Av. Tuncay Koç ise, Antalya Müzesinin hukuksuz bir şekilde yıkılmak istendiğini, müzenin yıkım ve taşınma ihalesinin gizli yapıldığını öne sürdü. Koç, ‘’Müzenin yıkımı bile hukuksuz yapılıyor. İhaleyi bile kendi içlerinde kamuoyuy ile paylaşmadan yapıyorlar. Antalya müzesi bir gecede hukuksuz yıkılmak isteniyor. Eğer bu yapı, bu müze riskli ise bunu açıklayın, kamuoyu ile paylaşın. Şeffaf olun. Bu tür uygulamalarla demokrasiden tamamen uzaklaşılıyor.’’ dedi.
Mimarlar Odası Antalya Şubesi önceki dönem başkanlarından Recep Esengil de, ‘’Burada yıkılmaz istenen sadece arkeoloji müzesi değil, mimari bir eser yıkılmak isteniyor. Yüzlerce mimarın katıldığı proje yarışması ile yapılan bu müze uzmanlar tarafından bilim insanları tarafından tartışılmadan yıkılmak isteniyor.’’ diye konuştu.
"Müze güçlendirilmeli"
Müzelerin kültürel ve tarihsel gelişim açısından insanlık için çok önemli olduğunu vurgulayan İMO Antalya Şubesi Başkanı Soner Akdoğan da depreme dayanıksız olduğu için yıkılmak istenen müzenin riskli olup olmadığının açıklanmasını istedi. Akdoğan, ‘’Mevcut Antalya müzesi güçlendirilerek yapılmalı. Yeni yapılacak müzenin 2-2,5 milyar TL’ye mal olacağı söyleniyor. Daha düşük bir bütçe ile Antalya müzesi bilimsel açıdan güçlendirilebilinir.’’ dedi.

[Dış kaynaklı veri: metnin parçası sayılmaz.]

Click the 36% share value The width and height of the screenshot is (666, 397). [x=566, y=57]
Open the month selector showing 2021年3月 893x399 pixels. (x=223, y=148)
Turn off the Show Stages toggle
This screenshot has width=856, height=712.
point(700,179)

Akdeniz Üniversitesi Öğretim Üyesi Prof. Dr. Şükrü Erdem de, bir dönem Antalya iş dünyası ile daha büyük müze yapılması konusunda çalışmalar yaptığını ancak, bugün yapılmak istenen müzenin çok farklı olduğunu ifade etti. Prof. Dr. Erdem, şöyle devam etti:
‘’Turizm görkemli binalarla yapılmaz. Turizm, kültürle, tarih ve sanatla gelişir. Müze, bir ülkenin, bir kentin kültürel kimliğidir. Milliyetçiler, ulusalcılar Antalya halkı müzesine sahip çıkmalı. Bir zamanlar iş dünyası içinde yeni ve büyük bir müze yapılması için çalıştım. Şimdi ben de kendimi suçluyorum. Çok farklı bir anlayış var.’’
1922 yılında Antalya Müzesini yapan Süleyman Fikri Erten’in torunu Prof. Dr. Günseli Orhon, kısa konuşmasında müzenin yapılış süreci ile ilgili bilgi verdi. Prof. Dr. Orhon, ‘’Antalya’nın İtalyan işgali sırasında kentimizin kültürel değerleri kaçırıldı. Büyük dedem Fikri Erten, İtalyanların kaçırmak istediği tarihi eserleri Antalya’nın dağlarından katır sırtında toplayıp müze oluşturdu. (Biz yaptık, oldu) anlayışı ile bir yere varılmaz. Antalya müzesi kent belleğidir. Müzenin yıkılmak istenmesi insan öldürmekle eş değerdir. Tarihi eserlerimiz, onlarca uygarlığımız konteynerlere tıkılmak isteniyor.’’ dedi.